Wednesday, February 07, 2024

Entering the land

Before we start: You might notice I changed a couple lines in yesterday's post. I may have gotten a little carried away in over-hyping the book. It's not for everyone; nor is the practice of contemplation. Plus I'd forgotten that the book starts out a little slow. If you can make it through the first two or three chapters it does pick up after that.

Okay, on to the next post...

Who can be a contemplative Christian? Does it require some special expertise, or can just any ol' schmuck like me experience the silence (salvation) of God? Well, I'd say this book says YES, you can do it!

Yesterday we began to lay the groundwork for entering Into the Silent Land, as told in Martin Laird's fine book by that title. Today we will look at chapters 1-3 as he begins to take us there.

The first two chapters emphasize this foundational aspect...

"Union with God is not something that needs to be acquired but realized." (10)

Laird quotes a prisoner who has been working with the Prison Phoenix Trust, whose aim is to address the spiritual needs of prisoners by teaching them how to pray: "All beings, no matter how reactionary, fearful, dangerous or lost, can open themselves to the sacred within and become free. I have become free even in prison..."

For many of us the biggest hurdle is our own minds.

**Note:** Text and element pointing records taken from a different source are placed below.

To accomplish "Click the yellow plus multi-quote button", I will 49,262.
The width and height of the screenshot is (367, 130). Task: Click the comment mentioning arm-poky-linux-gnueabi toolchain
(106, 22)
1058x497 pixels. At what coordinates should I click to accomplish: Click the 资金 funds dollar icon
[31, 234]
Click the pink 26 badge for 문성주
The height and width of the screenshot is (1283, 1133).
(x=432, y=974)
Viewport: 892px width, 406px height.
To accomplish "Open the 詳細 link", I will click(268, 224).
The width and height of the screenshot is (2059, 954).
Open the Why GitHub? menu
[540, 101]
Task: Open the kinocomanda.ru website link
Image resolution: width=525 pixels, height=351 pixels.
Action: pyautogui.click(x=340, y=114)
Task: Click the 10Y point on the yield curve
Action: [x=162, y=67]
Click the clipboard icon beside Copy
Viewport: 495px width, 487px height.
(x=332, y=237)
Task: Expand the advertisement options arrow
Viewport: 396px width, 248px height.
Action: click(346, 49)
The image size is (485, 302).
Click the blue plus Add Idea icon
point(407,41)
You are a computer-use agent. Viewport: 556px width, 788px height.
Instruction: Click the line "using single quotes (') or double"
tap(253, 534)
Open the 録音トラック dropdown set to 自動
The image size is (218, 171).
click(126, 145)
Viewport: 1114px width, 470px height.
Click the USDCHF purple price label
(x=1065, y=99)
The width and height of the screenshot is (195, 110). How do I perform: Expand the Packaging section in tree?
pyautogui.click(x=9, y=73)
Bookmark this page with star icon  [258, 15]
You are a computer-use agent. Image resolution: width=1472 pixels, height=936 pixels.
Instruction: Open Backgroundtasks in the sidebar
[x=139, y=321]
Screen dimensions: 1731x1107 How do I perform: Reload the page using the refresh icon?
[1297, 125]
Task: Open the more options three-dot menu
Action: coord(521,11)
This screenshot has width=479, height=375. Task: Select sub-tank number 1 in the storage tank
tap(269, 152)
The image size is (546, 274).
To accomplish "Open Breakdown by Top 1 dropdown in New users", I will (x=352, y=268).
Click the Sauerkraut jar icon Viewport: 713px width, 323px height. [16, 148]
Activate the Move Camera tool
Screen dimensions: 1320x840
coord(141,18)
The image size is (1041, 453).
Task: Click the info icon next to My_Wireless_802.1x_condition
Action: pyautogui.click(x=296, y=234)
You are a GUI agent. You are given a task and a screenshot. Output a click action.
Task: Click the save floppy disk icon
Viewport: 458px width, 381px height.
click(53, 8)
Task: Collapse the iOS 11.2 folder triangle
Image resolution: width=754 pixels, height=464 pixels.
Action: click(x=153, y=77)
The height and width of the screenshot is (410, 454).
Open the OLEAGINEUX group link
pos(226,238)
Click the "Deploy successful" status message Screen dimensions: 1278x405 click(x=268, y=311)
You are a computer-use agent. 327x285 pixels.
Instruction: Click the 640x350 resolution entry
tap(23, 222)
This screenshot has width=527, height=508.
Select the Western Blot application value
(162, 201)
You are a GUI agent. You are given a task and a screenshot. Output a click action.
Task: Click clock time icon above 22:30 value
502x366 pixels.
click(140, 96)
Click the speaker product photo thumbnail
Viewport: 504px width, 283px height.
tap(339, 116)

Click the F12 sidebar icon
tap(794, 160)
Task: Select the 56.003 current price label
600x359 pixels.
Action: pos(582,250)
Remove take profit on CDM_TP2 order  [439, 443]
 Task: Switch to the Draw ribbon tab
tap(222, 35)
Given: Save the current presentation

Martin shares a story in chapter two of a man he used to see every day who walked four dogs. Three of the four romped and roamed all over the open fields where they were, racing along in these wide open stretches of freedom. But the fourth stayed behind and, off to the side of its owner, ran in tight circles. One day he asked what was up with that fourth dog; why did he do that? The owner explained that before he acquired the dog it had lived practically all its life in a cage and could only exercise by running in circles. For this dog, to run meant to run in tight circles. Laird comments:

This event has always stayed with me as a powerful metaphor of the human condition. For indeed we are free, as the Psalmist insists, "My heart like a bird has escaped from the snare of the fowler (Ps 123:7). But the memory of the cage remains. And so we run in tight, little circles, even while immersed in open fields of grace and freedom.

All of us play videos in our minds of things from our past. Sure, some are pleasant, but many/most of the ones we replay are of hurtful memories we struggle to escape from. We can be held captive by our very own minds.

"The friend of silence comes close to God," Meister Eckhart says, "The noblest attainment in this life is to be silent and let God work and speak within."

This brings us back to something from the introduction:

God is the ground of our innermost being, yet we skim along on the surface of life. The result is that our lives are rather like that of the deep-sea fisherman who was fishing for minnows while standing on a whale. "You were within me and I was outside myself," as Augustine famously put it. (29)

Chapter three then introduces us to the practice: The Body's Call to Prayer. This chapter describes three components of contemplative practice: posture, the use of a prayer word, and the breath. These are all described in more detail in subsequent chapters, so I will leave you with this gem from p. 45:

The body is a great reservoir of wisdom. Something as simple as bodily stillness and breathing make a contribution of untold value to discovering the unfathomable silence deep within us. This silence, as R.S. Thomas tells us, "is when we live best, within listening distance of the silence we call God."


I admit, the mind is the greatest struggle for me. I have long been bent on searching for God, or striving after God, and it's a whole new "movie script" for me to get used to the idea God is already right here within. What should be reassuring is so foreign a concept that it almost doesn't seem right. So it's been slow going thus far, but I don't know that that makes it any worse, more difficult, or less possible...

Taking five or ten minutes to practice contemplation in this way is completely doable for me, and most people. The biggest question is... will I do it?